Extracted data —
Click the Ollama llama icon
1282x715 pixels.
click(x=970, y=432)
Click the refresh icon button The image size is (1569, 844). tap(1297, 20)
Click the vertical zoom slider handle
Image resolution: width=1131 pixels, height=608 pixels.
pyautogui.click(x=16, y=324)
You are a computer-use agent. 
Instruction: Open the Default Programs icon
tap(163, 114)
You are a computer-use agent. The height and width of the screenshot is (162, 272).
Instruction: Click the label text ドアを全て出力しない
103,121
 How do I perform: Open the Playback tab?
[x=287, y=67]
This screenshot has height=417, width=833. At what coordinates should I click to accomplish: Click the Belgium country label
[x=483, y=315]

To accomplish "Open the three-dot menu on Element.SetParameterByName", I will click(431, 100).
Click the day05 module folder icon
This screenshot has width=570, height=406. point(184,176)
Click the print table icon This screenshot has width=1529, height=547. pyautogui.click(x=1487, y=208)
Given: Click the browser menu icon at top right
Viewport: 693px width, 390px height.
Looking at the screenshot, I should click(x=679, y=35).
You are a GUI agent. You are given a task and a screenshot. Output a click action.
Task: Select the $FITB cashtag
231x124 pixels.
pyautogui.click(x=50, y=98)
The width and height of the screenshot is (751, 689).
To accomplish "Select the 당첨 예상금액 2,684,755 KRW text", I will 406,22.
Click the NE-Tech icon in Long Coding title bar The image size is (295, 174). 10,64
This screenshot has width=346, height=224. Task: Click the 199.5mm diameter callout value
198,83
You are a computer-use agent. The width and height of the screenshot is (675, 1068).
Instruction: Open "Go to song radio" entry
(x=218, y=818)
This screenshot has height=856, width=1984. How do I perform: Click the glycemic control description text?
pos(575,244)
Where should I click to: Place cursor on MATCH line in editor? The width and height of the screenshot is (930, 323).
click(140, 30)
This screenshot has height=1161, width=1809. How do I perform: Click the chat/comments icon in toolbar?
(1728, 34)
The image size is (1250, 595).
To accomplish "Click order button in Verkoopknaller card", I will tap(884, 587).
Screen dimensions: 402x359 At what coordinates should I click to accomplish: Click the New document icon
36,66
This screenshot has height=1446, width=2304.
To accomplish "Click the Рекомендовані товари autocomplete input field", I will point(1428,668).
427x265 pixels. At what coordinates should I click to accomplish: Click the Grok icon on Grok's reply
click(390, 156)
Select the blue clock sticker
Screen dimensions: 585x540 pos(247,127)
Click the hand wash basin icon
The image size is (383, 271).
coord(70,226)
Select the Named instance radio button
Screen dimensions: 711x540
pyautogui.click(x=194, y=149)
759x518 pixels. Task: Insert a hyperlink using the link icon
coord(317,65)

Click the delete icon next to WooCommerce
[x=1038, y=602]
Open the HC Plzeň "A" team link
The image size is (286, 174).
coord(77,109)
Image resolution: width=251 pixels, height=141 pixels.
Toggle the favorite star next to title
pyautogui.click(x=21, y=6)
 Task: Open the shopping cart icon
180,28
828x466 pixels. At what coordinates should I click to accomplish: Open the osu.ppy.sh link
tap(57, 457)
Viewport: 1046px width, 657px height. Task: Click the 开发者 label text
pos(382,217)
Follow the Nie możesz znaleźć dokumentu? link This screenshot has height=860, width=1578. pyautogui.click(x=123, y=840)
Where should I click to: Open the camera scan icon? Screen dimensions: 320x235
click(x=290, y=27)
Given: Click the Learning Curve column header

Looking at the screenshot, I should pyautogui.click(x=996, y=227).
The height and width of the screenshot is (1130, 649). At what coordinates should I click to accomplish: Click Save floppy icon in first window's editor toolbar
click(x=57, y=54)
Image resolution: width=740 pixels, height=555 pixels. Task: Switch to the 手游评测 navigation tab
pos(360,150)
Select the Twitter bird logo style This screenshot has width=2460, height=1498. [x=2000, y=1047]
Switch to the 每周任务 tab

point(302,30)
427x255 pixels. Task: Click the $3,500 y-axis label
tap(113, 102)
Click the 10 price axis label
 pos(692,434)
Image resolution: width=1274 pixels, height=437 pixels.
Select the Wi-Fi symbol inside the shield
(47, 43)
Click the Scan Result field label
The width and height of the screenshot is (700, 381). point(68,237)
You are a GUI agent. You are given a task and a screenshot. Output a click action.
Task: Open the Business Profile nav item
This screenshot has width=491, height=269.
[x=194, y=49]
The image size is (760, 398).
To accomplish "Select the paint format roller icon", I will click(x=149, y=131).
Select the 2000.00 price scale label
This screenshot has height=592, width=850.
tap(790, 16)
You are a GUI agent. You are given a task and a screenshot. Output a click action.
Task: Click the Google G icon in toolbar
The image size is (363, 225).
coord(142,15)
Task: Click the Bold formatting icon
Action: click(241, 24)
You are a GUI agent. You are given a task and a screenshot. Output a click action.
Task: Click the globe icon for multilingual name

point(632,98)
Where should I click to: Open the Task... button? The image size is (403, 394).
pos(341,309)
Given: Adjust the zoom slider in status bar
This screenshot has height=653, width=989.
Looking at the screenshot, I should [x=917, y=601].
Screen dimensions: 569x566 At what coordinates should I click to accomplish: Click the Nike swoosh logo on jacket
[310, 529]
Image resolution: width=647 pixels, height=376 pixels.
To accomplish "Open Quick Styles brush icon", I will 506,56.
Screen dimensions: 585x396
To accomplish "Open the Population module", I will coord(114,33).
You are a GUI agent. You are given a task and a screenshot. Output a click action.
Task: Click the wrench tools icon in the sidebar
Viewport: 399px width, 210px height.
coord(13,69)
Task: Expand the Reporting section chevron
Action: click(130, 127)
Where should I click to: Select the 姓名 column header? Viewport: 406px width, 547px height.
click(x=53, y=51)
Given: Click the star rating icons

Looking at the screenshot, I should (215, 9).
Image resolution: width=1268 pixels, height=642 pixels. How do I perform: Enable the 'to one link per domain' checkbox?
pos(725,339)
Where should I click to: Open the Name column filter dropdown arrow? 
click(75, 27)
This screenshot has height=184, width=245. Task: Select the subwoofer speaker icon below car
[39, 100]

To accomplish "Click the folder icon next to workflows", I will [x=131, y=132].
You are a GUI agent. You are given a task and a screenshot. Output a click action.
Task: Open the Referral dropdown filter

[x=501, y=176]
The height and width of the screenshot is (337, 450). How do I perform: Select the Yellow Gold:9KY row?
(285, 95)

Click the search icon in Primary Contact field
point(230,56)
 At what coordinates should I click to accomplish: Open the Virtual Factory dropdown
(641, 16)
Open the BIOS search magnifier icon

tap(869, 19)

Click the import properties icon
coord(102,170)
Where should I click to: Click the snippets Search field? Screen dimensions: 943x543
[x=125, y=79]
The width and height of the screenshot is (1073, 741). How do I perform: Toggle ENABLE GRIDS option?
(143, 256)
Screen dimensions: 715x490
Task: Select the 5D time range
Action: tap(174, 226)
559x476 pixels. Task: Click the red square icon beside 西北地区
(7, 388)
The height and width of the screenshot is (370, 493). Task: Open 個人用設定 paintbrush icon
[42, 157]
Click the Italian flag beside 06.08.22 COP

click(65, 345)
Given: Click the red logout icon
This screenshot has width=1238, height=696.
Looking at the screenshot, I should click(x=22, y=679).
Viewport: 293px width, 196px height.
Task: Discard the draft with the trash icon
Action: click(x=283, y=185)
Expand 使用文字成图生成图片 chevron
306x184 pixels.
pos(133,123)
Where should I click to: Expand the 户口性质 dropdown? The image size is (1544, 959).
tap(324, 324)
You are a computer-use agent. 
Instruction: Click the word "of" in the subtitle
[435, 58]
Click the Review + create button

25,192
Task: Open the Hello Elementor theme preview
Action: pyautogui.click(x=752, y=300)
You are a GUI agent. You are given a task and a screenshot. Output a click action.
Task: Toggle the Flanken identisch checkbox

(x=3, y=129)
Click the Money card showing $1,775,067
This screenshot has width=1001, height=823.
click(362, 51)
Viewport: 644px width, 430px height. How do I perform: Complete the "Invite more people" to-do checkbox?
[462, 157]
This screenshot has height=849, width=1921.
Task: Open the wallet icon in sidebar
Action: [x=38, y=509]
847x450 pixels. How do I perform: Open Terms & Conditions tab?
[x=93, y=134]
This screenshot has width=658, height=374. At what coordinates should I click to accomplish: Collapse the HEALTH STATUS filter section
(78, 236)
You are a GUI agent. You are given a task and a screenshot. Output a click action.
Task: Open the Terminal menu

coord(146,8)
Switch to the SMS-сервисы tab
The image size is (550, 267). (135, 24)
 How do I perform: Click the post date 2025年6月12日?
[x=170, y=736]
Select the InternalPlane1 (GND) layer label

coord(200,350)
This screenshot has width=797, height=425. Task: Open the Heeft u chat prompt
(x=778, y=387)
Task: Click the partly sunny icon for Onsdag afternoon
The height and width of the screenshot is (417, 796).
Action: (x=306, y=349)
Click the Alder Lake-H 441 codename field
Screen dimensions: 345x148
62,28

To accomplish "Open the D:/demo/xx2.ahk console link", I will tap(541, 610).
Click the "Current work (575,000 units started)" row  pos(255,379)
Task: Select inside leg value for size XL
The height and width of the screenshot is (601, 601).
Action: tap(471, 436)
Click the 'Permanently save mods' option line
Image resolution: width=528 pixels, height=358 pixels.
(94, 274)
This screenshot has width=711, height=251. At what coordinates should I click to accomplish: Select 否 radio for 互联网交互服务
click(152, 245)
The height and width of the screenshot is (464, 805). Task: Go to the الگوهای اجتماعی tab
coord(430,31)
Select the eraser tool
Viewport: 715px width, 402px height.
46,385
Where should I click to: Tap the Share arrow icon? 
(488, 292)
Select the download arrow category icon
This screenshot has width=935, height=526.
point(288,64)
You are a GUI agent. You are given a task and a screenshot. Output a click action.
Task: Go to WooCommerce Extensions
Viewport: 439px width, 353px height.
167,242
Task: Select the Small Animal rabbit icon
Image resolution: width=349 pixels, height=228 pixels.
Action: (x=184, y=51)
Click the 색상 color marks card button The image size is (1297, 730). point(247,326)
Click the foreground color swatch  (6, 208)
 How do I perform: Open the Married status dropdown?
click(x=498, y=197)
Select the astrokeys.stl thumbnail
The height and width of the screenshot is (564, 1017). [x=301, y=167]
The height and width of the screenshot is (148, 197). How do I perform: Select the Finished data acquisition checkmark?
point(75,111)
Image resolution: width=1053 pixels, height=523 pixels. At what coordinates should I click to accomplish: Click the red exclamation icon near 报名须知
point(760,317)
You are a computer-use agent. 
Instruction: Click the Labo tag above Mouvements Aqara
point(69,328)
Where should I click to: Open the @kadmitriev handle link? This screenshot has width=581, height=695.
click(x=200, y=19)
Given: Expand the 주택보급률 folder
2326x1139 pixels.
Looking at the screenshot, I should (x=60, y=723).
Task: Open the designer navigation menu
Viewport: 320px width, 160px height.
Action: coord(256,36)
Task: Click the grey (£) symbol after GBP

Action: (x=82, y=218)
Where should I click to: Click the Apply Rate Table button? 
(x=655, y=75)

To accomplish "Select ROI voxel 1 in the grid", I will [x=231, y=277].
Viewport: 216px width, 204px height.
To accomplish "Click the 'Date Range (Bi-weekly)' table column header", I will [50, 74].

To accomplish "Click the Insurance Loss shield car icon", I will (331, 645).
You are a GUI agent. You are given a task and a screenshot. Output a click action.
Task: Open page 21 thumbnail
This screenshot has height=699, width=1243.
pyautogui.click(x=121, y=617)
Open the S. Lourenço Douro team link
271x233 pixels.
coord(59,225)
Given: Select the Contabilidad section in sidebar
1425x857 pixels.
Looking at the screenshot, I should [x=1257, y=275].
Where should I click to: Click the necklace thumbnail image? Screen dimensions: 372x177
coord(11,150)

Prompt — Put the lines from the one containing "will (331, 645)." through the end into a Markdown table with the columns Row and Line, including both ends and leaving out blank lines. Row holds a running number, and Line holds the text of the line.

Task result —
| Row | Line |
|---|---|
| 1 | To accomplish "Click the Insurance Loss shield car icon", I will (331, 645). |
| 2 | You are a GUI agent. You are given a task and a screenshot. Output a click action. |
| 3 | Task: Open page 21 thumbnail |
| 4 | This screenshot has height=699, width=1243. |
| 5 | pyautogui.click(x=121, y=617) |
| 6 | Open the S. Lourenço Douro team link |
| 7 | 271x233 pixels. |
| 8 | coord(59,225) |
| 9 | Given: Select the Contabilidad section in sidebar |
| 10 | 1425x857 pixels. |
| 11 | Looking at the screenshot, I should [x=1257, y=275]. |
| 12 | Where should I click to: Click the necklace thumbnail image? Screen dimensions: 372x177 |
| 13 | coord(11,150) |